A 47-year-old woman with a history of hypothyroidism, hysterectomy, and prior colposacropexy (Upsylon) with transobturator tape (TOT) placement complicated by right ureteral injury (2019), requiring ureteral reimplantation (2020), was referred for a second opinion due to recurrent UTIs. She presented with suprapubic pain radiating to the lower limbs and eight UTIs in the previous year. Physical examination revealed right paraurethral tenderness without mesh extrusion. Cystoscopy and urodynamic evaluation were normal. Voiding cystourethrogram showed minimal right-sided vesicoureteral reflux. CT scan confirmed right ureteral reimplantation and a left ureterocele. Neurophysiological findings were consistent with bilateral pudendal nerve entrapment, predominantly on the right side.
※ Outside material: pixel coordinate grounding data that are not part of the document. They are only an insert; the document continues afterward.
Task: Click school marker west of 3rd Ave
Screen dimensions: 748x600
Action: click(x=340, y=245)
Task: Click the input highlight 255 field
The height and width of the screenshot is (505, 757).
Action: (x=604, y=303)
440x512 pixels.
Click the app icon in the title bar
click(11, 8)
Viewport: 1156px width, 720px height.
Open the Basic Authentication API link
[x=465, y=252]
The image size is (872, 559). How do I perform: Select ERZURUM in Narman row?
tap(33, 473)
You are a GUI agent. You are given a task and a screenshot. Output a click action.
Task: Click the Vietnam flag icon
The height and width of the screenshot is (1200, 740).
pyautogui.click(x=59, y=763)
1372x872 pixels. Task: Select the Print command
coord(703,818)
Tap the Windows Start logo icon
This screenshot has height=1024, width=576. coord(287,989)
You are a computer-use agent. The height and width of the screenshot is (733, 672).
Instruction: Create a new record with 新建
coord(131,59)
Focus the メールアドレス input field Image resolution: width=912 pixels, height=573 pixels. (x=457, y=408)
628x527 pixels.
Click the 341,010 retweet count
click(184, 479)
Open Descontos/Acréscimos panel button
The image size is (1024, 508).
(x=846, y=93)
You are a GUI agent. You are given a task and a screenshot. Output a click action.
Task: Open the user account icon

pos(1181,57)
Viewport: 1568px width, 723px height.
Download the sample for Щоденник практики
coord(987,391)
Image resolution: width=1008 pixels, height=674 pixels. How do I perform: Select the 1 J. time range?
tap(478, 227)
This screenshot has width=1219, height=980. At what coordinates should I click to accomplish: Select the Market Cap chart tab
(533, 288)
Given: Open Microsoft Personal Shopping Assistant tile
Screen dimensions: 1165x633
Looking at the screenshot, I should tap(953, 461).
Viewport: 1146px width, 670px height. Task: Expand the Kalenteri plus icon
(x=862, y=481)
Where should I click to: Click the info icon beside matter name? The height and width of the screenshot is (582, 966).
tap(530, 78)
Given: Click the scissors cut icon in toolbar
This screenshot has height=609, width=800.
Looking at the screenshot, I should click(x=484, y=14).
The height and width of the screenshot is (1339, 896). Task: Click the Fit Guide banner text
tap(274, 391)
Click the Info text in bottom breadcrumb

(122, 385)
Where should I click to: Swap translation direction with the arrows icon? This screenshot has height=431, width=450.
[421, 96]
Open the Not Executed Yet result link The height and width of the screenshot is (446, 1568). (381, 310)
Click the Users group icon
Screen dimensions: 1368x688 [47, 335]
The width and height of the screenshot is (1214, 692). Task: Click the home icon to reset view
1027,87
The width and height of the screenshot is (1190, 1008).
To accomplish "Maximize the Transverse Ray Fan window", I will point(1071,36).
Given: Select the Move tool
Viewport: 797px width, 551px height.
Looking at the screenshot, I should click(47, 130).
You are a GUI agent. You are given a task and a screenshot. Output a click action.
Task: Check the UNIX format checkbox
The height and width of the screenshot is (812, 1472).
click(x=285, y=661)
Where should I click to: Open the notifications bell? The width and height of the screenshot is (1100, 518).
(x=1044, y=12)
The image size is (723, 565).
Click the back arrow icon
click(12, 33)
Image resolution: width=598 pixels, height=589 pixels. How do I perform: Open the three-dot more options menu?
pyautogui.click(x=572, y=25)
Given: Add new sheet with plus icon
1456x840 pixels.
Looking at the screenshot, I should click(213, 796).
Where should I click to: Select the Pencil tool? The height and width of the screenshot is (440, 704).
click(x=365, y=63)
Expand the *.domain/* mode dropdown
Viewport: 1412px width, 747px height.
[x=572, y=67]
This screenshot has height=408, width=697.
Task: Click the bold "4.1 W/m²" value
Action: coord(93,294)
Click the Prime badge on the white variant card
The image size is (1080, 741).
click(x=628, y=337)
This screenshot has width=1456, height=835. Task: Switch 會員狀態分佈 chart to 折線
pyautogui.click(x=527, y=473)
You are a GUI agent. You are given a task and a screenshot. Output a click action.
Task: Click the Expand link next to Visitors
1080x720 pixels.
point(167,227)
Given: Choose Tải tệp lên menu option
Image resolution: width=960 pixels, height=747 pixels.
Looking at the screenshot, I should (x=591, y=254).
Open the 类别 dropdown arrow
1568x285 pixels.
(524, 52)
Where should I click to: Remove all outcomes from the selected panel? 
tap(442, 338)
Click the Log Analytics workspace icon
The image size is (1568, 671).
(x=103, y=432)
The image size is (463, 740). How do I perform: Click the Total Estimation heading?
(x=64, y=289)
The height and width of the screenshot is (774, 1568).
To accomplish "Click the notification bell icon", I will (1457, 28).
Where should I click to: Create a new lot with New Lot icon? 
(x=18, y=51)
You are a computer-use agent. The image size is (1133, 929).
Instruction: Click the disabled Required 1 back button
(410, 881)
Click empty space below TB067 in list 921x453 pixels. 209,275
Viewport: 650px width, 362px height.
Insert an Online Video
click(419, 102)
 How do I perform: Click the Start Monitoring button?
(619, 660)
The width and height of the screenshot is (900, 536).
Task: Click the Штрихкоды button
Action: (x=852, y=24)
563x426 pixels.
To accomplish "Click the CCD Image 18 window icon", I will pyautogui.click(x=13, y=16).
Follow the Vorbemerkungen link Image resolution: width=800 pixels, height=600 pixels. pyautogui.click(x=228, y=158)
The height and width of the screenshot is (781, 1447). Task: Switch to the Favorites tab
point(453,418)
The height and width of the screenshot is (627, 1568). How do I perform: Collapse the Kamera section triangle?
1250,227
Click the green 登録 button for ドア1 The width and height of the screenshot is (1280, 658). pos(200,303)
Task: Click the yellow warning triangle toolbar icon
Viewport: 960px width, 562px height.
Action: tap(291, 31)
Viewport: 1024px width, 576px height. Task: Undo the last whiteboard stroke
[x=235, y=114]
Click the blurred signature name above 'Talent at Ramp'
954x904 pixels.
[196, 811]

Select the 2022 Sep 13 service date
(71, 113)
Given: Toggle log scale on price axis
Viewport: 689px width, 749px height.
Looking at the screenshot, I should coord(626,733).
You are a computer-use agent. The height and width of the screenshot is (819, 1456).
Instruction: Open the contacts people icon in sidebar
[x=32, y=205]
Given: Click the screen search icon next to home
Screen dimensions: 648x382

Fixation of the sigmoid colon to the abdominal wall. Anterior peritoneal incision. Right paraurethral dissection with identification of the prior mesh. The right pudendal nerve was identified under intraoperative neuromonitoring and the right mesh arm was transected. Identification of the left mesh arm and ipsilateral pudendal nerve, followed by dissection and transection. Complete mesh removal was achieved. Hemostasis and peritoneal closure were performed. Postoperative course was uneventful. Catheter was removed on postoperative day 7. The patient reported significant improvement in pain. Uroflowmetry showed Qmax 30 mL/s, voided volume 613 mL, and postvoid residual 13 mL. No UTIs have occurred since surgery. Ongoing follow-up with Gynecology.
Robotic sling removal combined with pudendal nerve release is an effective option in selected patients with chronic pelvic pain and recurrent UTIs following mesh surgery. Identification of the neuropathic component is essential for optimal outcomes.